Один из кобольдов скрылся за дверью кабинета. Но тут же вышел и жестом пригласил очокочи войти.
– Как будто немые, – подумал Бесарион, проходя между кобольдами и стараясь нечаянно не коснуться никого из них. Пространство, которое они оставили для очокочи, было очень незначительно. Ему пришлось протискивать почти боком, чувствуя горячее дыхание. Их макушки приходились Бесариону вровень с пупком. – Надеюсь, Джеррик не вырезал языки своим телохранителям!
Кобольды вдруг оскалились и злобно зарычали, напугав Бесариона. Они услышали его мысли.

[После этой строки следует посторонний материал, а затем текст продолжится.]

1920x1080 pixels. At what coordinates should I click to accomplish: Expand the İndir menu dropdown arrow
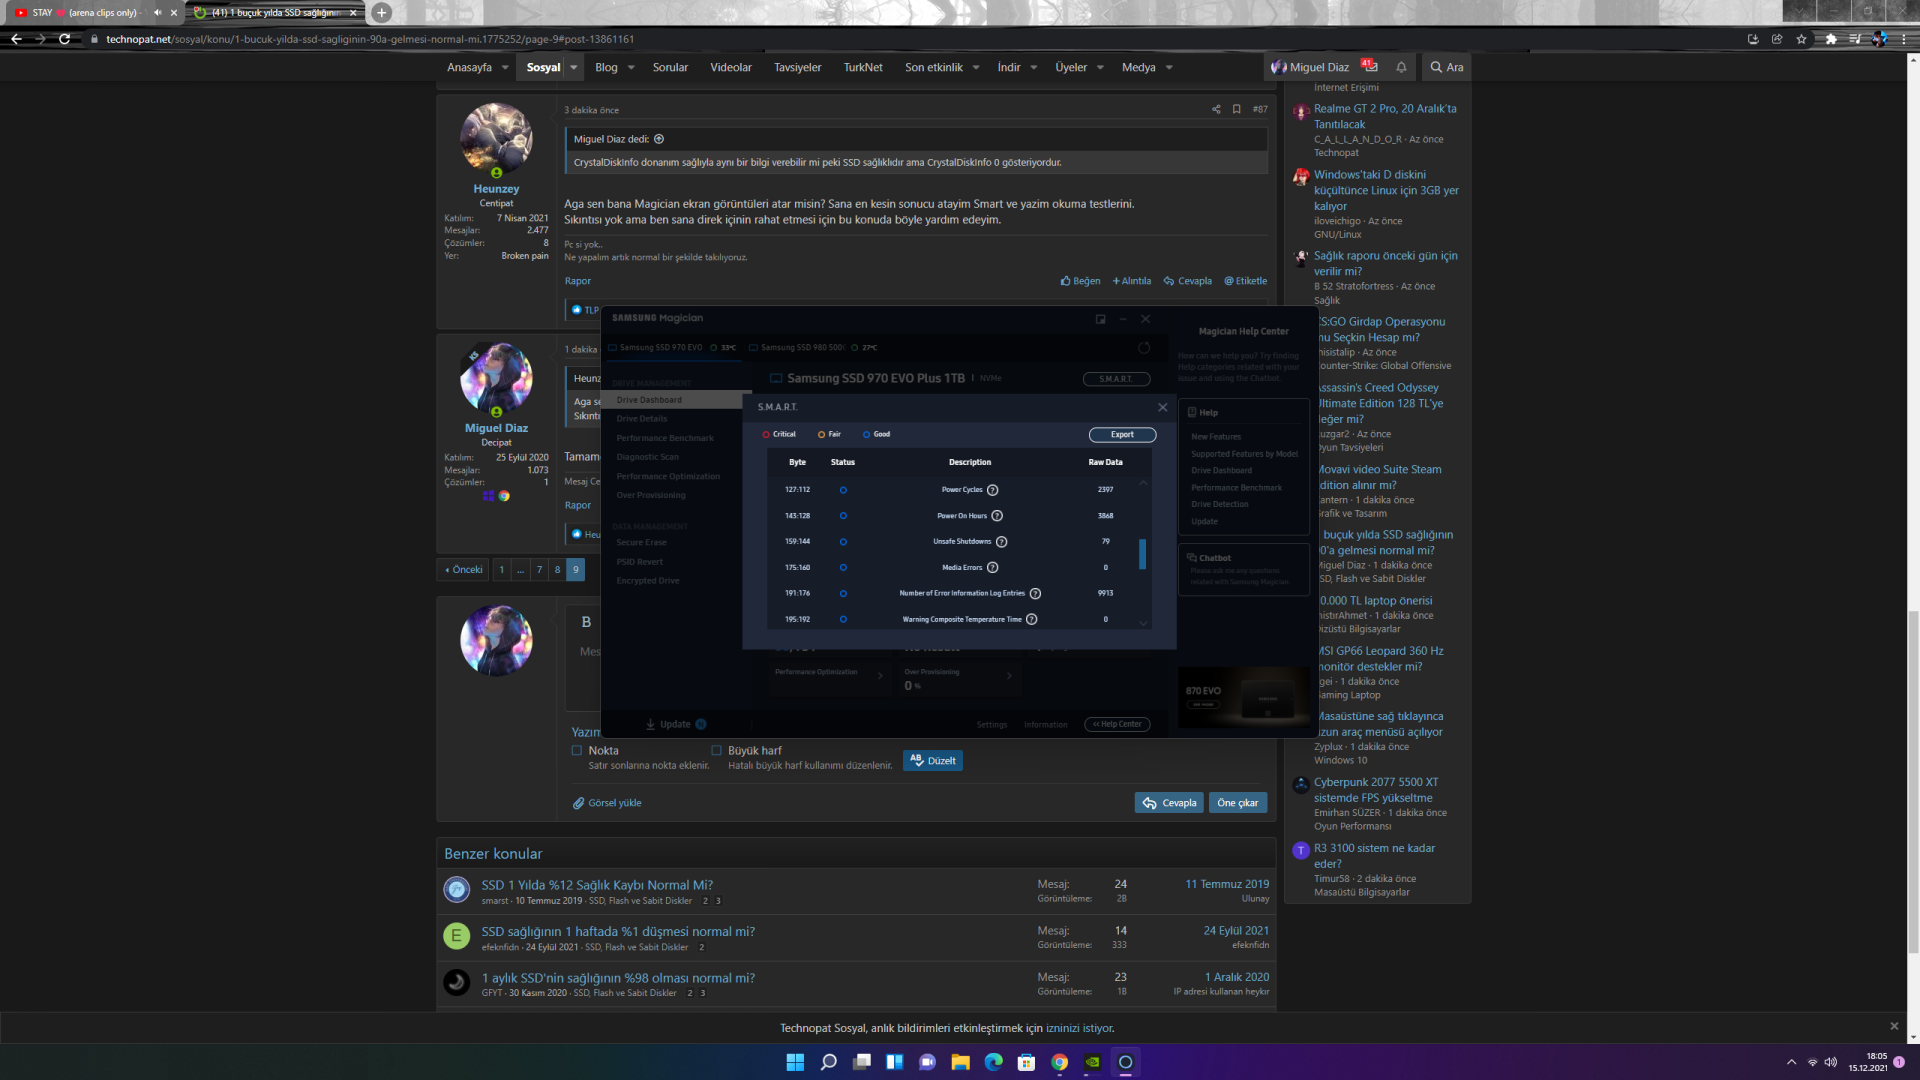(1033, 68)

Но Бесарион испугался не только неожиданного рычания. Он увидел, что в пасти обоих кобольдов шевелятся лишь коротенькие обрубки черных языков
Глава 27
После разговора с Мичурой гном Вигман вышел из резиденции главы Совета ХIII в полном смятении чувств. С одной стороны, его догадки относительно смерти эльбста Роналда получили косвенное подтверждение. Но, с другой стороны, ему было страшно поверить в это. Потому что в таком случае он должен был что-то предпринять. Собрать членов Совета ХIII и поделиться с ними своими предположениями. Настоять на создании независимой комиссии, которая начала бы расследование обстоятельств гибели эльбста. Потребовать отстранить кобольда от власти на время проведения этого расследования. В крайнем случае, можно было пойти к Джеррику и потребовать у него прямого и ясного ответа – в память о своей дружбе с Роналдом.
Но всему этому мешало одно обстоятельство – Вигман смертельно боялся кобольда. После того, как Джеррик заявил, что он готовит Армаггеддон для человечества, гном начал подозревать, что кобольд безумен и способен на любое преступление. А неожиданная трагическая смерть Роналда только усилила эти сомнения. Если уж Джеррик расправился с самим эльбстом, то что ему стоило уничтожить его, Вигмана? Кобольду достаточно было шевельнуть пальцем, указав на него.